Voilà donc d’emblée trop de questions posées pour pas assez de réponses ouvertes, ou peut être me permettrais-je d’un  trop de réponses fermées?  Je m’enfonce dans un dédale initial pour mieux vous y impliquer directement Monsieur Rouzel et les lecteurs, pour m’y accompagner, moi qui accompagnais jadis. Nous devrions revenir pour sûr à l’idée de la non-réponse  au fur et à mesure de l’avancée du discours que je vous partage. D’ailleurs vous l’avez peut-être déjà rencontré ce discours, ou plutôt ladite non-réponse. Sur le terrain cette  non-réponse est la réponse institutionnelle, qui n’en est plus une et qui n’agit plus comme telle. Avec cela nous entreverrons probablement les chaines d’une servitude que nous avons souhaitée volontaire, ou qui se présentait comme autre. De plus permettez-moi ma liberté de prose, je vous salue la communauté éducative, du renom se ment lui, qui y a perdu des plumes.

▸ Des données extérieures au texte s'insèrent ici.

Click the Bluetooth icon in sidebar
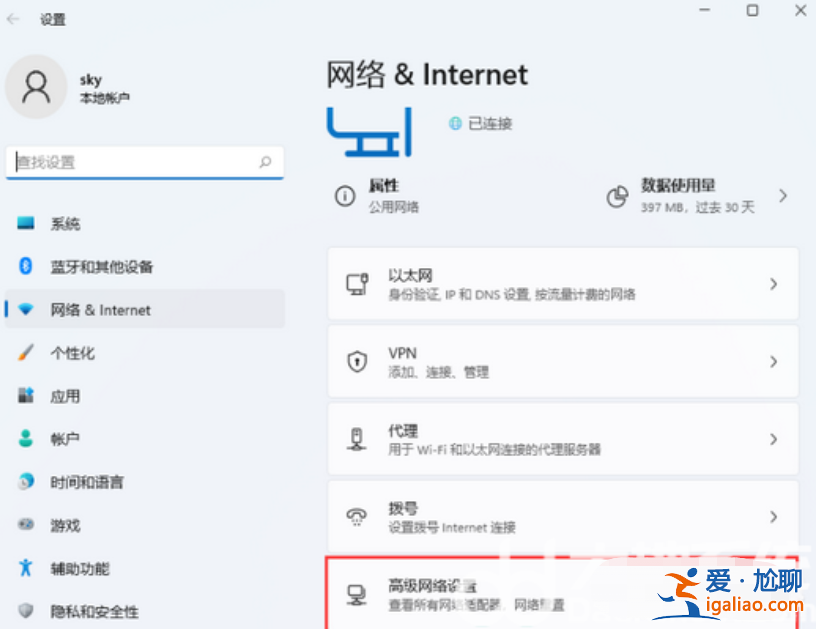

Cette lettre, que je préfère ouverte afin qu’elle puisse intéresser d’autres à parler, à dire ou à faire sans blancs. Cette lettre donc, je l’ouvre à Joseph Rouzel, tête d’affiche d’une réflexion significative dans le champ éducatif; de par le fait qu’elle se fait essence en questionnant le sens, sans arrêt. Et de l’arrêt j’en parlerais aussi, peut-être même du geste et de l’acte professionnel, qui sait? Mais poursuivons avec la volontaire découture d’un discours et agitons tout tant qu’on y est – autant mettre tout hors de soi, et lâcher encore un profond soupir d’exténuation accompagné d’un terminal:  Soit!  Car lorsque tout ça s‘agite, s’embrouille, vacille presque, l’on peut tenir pour ancré ce que l’on a appris, mémorisé, éprouvé, tenu et effiloché par-delà monts et escabeaux. La pratique c’est bien, c’est le cœur certes mais j’ai ici à dire que la nécessité d’un support, d’un corpus, d’une vision est impondérable à toute œuvre éducative  in situ . Et il s’agit bien de cette  praxis  exprimée par Rouzel reprenant le terme de Lacan entendons-nous là ce va-et-vient entre un dehors et un dedans, entre la pratique et la théorie, qui nous a traversé tous en tant qu’éducateurs, et je dirais même percuté à tout jamais.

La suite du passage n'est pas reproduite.